Voor de teelt heerst het probleem dat er nog niet veel gecertificeerd plantgoed is. “We moesten dus onze plan wat trekken, maar zijn wel kunnen starten. Dat deden we kleinschalig, op enkele vierkante meters”, klinkt het. Vanaf april-mei kan de gember de grond in. Gember groeit goed in China, Peru, Brazilië, maar ook in een iets hoger mediterraan klimaat. “Daarop mikken we ook. Bij warmere zomers is het telen van gember ook gemakkelijker. Qua bodem doet de gember het hier perfect, we hebben de bodem of grond niet speciaal moeten behandelen om te kunnen telen.”

Eens in de grond ontwikkelt de moederknol zich verder vanuit de ogen. “Je kan voorkiemen, zodat je wat snelheid kan winnen. We waren blij om te zien dat het project op de 3 locaties werkte”, vertelt de verantwoordelijke aankoop fruit. Er werd beslist om geen gewasbescherming te gebruiken. “We keken in eerste instantie of het kon zonder, daardoor beseften we dat de gember in het begin niet al te veel vijanden heeft. Als je meer produceert, kunnen er misschien wel problemen opduiken. De oogst was dit jaar rond half november, wanneer de plant nog groen is. Eventueel kan je iets langer wachten. Zo verdort het groen en kan de knol wat afharden voor een iets langere bewaring, maar dat zullen we nog verder onderzoeken”, verduidelijkt Schockaert.

Bovenop de gember groeit bovengronds een soort rietachtig groengewas dat momenteel niet gebruikt wordt. De gember werd geoogst met volle loof aan en dat werd achteraf afgesneden. “Loofdoden hebben we dus niet gedaan”, klinkt het.

Onderzoek gaat voort

Nu de eerste teelt en oogst erop zitten en de verkoop geslaagd was, kan een vervolgproject niet ontbreken. Er zijn immers nog veel vragen als de teelt effectief wat meer wordt uitgerold in België. Volgend jaar wil Colruyt alvast grotere oppervlaktes inzetten voor primeurgember.
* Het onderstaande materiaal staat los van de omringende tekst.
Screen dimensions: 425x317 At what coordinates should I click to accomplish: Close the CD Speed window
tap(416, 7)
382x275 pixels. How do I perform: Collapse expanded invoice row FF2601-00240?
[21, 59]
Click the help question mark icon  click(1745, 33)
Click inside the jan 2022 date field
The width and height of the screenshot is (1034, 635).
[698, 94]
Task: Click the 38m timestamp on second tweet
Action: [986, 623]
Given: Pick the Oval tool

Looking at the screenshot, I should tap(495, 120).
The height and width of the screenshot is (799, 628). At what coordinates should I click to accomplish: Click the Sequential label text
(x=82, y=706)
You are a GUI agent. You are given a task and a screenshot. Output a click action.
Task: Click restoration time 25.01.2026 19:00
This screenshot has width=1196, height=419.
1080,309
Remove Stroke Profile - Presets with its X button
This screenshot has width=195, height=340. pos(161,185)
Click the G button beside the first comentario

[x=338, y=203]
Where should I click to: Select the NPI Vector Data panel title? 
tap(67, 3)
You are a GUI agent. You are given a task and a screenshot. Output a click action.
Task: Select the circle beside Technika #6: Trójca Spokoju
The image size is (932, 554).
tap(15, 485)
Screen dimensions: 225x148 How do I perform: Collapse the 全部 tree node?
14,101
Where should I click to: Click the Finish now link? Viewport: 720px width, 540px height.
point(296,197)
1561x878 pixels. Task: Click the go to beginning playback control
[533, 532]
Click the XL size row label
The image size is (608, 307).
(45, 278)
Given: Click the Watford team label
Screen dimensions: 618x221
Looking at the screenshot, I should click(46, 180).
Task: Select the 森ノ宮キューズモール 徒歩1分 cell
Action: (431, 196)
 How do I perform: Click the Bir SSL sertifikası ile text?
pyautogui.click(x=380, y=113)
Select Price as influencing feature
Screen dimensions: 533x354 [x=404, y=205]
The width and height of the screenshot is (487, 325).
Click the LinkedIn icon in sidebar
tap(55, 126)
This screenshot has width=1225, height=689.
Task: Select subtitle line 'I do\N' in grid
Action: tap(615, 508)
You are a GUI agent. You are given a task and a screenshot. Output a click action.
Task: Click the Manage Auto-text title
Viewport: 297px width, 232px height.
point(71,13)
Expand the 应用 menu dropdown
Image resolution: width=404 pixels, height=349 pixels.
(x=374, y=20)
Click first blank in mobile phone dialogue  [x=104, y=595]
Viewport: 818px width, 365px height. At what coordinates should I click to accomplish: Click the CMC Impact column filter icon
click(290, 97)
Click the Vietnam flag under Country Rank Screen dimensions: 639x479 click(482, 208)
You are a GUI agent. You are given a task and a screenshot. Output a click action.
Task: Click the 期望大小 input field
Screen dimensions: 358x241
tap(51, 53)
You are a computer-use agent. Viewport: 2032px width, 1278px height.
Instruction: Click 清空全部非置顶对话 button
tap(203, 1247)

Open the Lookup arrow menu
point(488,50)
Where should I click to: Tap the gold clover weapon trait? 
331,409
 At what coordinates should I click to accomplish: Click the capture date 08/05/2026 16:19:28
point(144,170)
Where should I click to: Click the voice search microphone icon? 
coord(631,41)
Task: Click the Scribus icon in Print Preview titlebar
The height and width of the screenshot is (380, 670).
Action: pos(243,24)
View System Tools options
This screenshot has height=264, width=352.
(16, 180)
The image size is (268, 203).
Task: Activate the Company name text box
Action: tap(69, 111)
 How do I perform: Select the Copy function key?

Schockaert: “Zo willen we een rassenproef doen, om te weten welk ras meer smaak en meer aroma geeft. Daarnaast zijn er enkele teelttechnische vragen: zou het beter kunnen gaan in zuurdere grond? Welke bemesting is het best? Wat als er ziekten en plagen opduiken? Daarnaast moeten we nadenken over de keten: wat doen we met eventueel afval? Waar halen we voldoende gecertificeerd pootgoed? Welke normen en eisen moeten we opleggen voor de primeurgember?”

Voor de Belgische boer

Zowel Colruyt Group als de partners streven ernaar al de vragen in het vervolgproject te kunnen beantwoorden. “Hopelijk kunnen we uiteindelijk al die informatie als een pakketje aanbieden aan telers die interesse hebben in alternatieve teelten. Tijdens het project ontdekten we dat er al meerdere telers in België experimenteerden met gember. Misschien betrekken we hen in een later stadium ook in ons project. Nu richten we ons enkel op de samenwerking met REO Veiling en het PCG.”

Op termijn is het dus de bedoeling om iets nieuw en innovatief aan te bieden voor de Belgische landbouw. “Er is een duidelijk verschil tussen gewone gember en verse gember, en dat weerspiegelen we in de prijzen. Aan het prijsverschil kan de klant zien dat het een ander product is, want qua gebruik is het ook een ander product. Dat prijsverschil is ook nodig. Het is voor de producent een marge, zodat die kan investeren om de productie op termijn te automatiseren en verder uit te bouwen.”